(Updates with background on Fitschen in ninth paragraph and Welt newspaper report in 10th.)
July 8 (Bloomberg) -- Deutsche Bank AG, Germany’s biggest bank, may name investment-banking head Anshu Jain co-chief executive officer alongside a German-speaking board member to succeed Josef Ackermann, people familiar with matter said.
Jain, 48, might be partnered with Juergen Fitschen, 62, Rainer Neske, 46, or another management board member to allay concerns over making a non-German-speaking investment banker sole CEO, said the people, who declined to be identified because the talks are private and no decision has been made.
Jain, a native of India who heads the corporate and investment bank, became the frontrunner after UBS AG announced the hiring of Axel Weber as chairman last week, removing the ex- Bundesbank chief from contention for the top job at Deutsche Bank. Investors including Hermes Equity Ownership Services, which represents more than 20 pension funds and asset managers, have urged the Frankfurt-based bank to map out a succession plan for the 63-year-old Ackermann, whose contract expires in 2013.
“I’m a fan of an internal solution and Jain is a suitable candidate,” said Daniel Hupfer, who helps manage about $46 billion in assets, including Deutsche Bank shares, at M.M. Warburg in Hamburg. “I’d prefer dual leadership because his partner could cover the German political role that comes with the job.”
Boersig Leading Search
That aspect of running Germany’s largest bank was on display last week, when Ackermann stood beside Finance Minister Wolfgang Schaeuble in Berlin to announce an agreement by the country’s banks and insurers to roll over Greek debt holdings. Ackermann has run the company since 2002.

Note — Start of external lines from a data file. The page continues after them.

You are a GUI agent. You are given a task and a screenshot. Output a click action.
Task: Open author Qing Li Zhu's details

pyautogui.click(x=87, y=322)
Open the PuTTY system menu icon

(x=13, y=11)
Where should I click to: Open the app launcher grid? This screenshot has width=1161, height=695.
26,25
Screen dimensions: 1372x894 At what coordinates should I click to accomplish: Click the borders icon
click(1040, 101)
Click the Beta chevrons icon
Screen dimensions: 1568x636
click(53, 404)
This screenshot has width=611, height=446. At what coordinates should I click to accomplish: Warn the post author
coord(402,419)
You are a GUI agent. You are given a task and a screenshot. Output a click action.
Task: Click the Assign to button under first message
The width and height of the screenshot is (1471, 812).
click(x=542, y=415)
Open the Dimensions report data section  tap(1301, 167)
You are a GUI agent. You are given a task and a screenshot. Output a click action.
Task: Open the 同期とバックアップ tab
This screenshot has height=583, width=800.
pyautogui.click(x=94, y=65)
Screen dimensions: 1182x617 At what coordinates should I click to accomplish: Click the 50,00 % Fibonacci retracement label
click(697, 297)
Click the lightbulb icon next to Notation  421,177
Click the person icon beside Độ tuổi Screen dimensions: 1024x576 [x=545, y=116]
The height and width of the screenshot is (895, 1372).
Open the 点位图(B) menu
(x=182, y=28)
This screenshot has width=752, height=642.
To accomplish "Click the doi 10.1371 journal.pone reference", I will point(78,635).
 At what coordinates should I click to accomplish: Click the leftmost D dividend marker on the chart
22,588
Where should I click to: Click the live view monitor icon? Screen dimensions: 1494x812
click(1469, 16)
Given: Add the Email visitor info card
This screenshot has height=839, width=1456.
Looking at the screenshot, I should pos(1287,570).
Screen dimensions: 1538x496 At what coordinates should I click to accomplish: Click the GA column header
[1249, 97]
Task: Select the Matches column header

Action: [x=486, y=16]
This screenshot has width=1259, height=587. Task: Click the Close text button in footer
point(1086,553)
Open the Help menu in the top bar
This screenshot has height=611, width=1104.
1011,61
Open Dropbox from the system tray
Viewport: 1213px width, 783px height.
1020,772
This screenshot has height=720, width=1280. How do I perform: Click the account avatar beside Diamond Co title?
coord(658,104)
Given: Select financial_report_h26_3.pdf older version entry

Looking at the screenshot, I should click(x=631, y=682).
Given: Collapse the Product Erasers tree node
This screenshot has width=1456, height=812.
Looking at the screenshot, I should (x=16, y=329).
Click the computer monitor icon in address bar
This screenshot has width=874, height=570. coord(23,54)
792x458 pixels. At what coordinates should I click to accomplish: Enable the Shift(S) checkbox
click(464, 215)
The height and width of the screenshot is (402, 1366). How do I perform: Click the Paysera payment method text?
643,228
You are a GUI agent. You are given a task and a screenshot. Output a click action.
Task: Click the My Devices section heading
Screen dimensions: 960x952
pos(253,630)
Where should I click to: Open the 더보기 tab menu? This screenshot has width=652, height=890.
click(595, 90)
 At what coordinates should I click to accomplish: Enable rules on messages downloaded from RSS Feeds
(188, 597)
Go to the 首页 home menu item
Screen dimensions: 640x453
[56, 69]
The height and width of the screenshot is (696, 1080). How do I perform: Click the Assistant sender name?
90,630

Chairman Clemens Boersig, 62, who is leading the search for a new CEO, plans a meeting of the supervisory board’s nomination committee on July 10 to discuss succession, and the full 20- member body is likely to meet shortly thereafter, one of the people said.
Boersig will seek backing for Jain and an unidentified German member of the management board, newspaper Bild said, without saying where it got the information. Deutsche Bank spokesman Armin Niedermeier declined to comment.
Deutsche Bank shares fell 2.2 percent to 39.85 euros in Frankfurt trading. The stock has gained almost 2 percent this year, valuing the bank at about 37 billion euros ($53 billion).
While Ackermann’s contract runs until the spring of 2013, he may leave earlier and the bank could designate a successor by the end of this year, people familiar with the matter have said. Additional candidates for the CEO job include Chief Risk Officer Hugo Banziger, 55, and Chief Financial Officer Stefan Krause, 48, people have previously said.
Fitschen would make a good co-head to Jain because as CEO Germany, he’s well connected in the domestic political and business community and he’s also the head of regional management worldwide, the people said.
This weekend, Boersig will propose Jain and Fitschen as co- heads, a solution that has received the backing of Jain and other management board members, Die Welt reported today, without saying where it got the information. Ackermann would prefer teaming Jain with Banziger and he’s trying to convince the supervisory board to support that combination, the paper said.
Ackermann as Chairman?
Deutsche Bank has qualified internal candidates and doesn’t need an external executive, a person familiar with the supervisory board’s deliberations said last week.
Some investors have voiced concern about having dual CEOs, citing the potential for a power struggle. The German bank periodically had co-CEOs in the 1960s, 1970s and 1980s.
“I’m never sure about joint leadership, I’d rather have one person at the top,” said Andrea Williams, who helps manage about 720 million pounds ($1.2 billion), including Deutsche Bank shares, at Royal London Asset Management. “There’s some concern about the political element of the job but I don’t think there should be. I don’t see the hang-up of a non-Germanic and non- political CEO who is operationally more adequate for the job.”
Ackermann may consider taking over the supervisory board as chairman where he could help run the bank alongside a CEO such as Jain, one person said last week. Spiegel magazine reported on its web site yesterday that nine of the 10 labor representatives on the supervisory board had voiced support for naming Ackermann chairman, without saying where it got the information.
Deutsche Bank’s supervisory board failed to agree on a successor in 2009, and extended Ackermann’s tenure for three years. Boersig put himself forward as Ackermann’s replacement at the time and was rebuffed by labor union representatives on the board, people familiar with the matter said then.
Handelsblatt reported last week that pressure was intensifying on Boersig after he failed to lure Weber to the bank.